One study suggests that for every person who has been diagnosed, there are 30 who have not. Part of the CCA's campaign is to educate doctors.
"In the past, physicians weren't even looking for it," says Shelley Case of Regina, a dietitian and author of The Gluten-Free Diet, who explains that CD symptoms can be different for everybody.
"A person might present with anemia because of non-absorption of nutrients in the small intestine, or osteoporosis because of non-absorption of vitamin D.
"Gluten may cause an autoimmune reaction in other tissues so the thyroid gland may be affected, or there may be migraine headaches or joint and bone pain. Half of the CD adults are not presenting with textbook symptoms of diarrhea, weight loss and gas."
Stress, surgery or a virus can turn on the celiac gene, which is why symptoms may not appear until after decades of successfully eating gluten. (Newell recalls that her symptoms appeared "suddenly" but while she was in a particularly stressful job.)
CD is detected by a blood test (90% effective), but only an endoscopic biopsy of the stomach lining can confirm the amount of damage in the gut.
"Should we screen everybody?" asks Case. "Maybe everybody with symptoms, or people whose first- degree relatives have CD. If found early, we can pick up on the nasty repercussions."
Treatment includes following a gluten-free diet, which sounds easy but isn't. "Wheat is the staple of the North American diet," says Case. "Gluten isn't just in bread and pasta, it can be hidden.

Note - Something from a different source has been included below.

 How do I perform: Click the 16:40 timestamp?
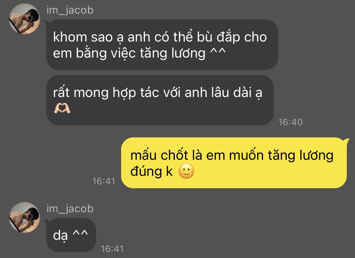click(x=290, y=122)
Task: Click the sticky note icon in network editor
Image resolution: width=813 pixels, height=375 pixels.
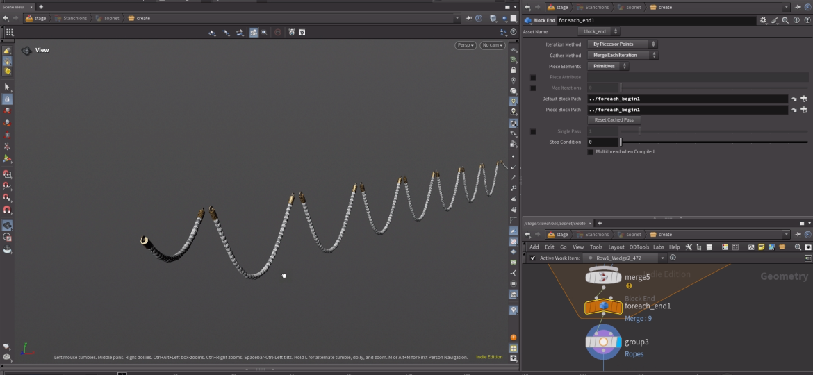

Salad dressing, for example, may contain wheat protein."
Newell admits that the new way of eating is a huge learning curve. But food manufacturers are beginning to appeal to the expanding CD market, which not only includes people with confirmed CD, but also those who just believe a gluten-free diet is healthier.
"Today I feel more normal when shopping," says Newell of the non-gluten choices in her supermarket. "I can buy my bread like you do and the rice pastas are so much better than they used to be. I can shop locally -- though I still drive across town for corn tortillas."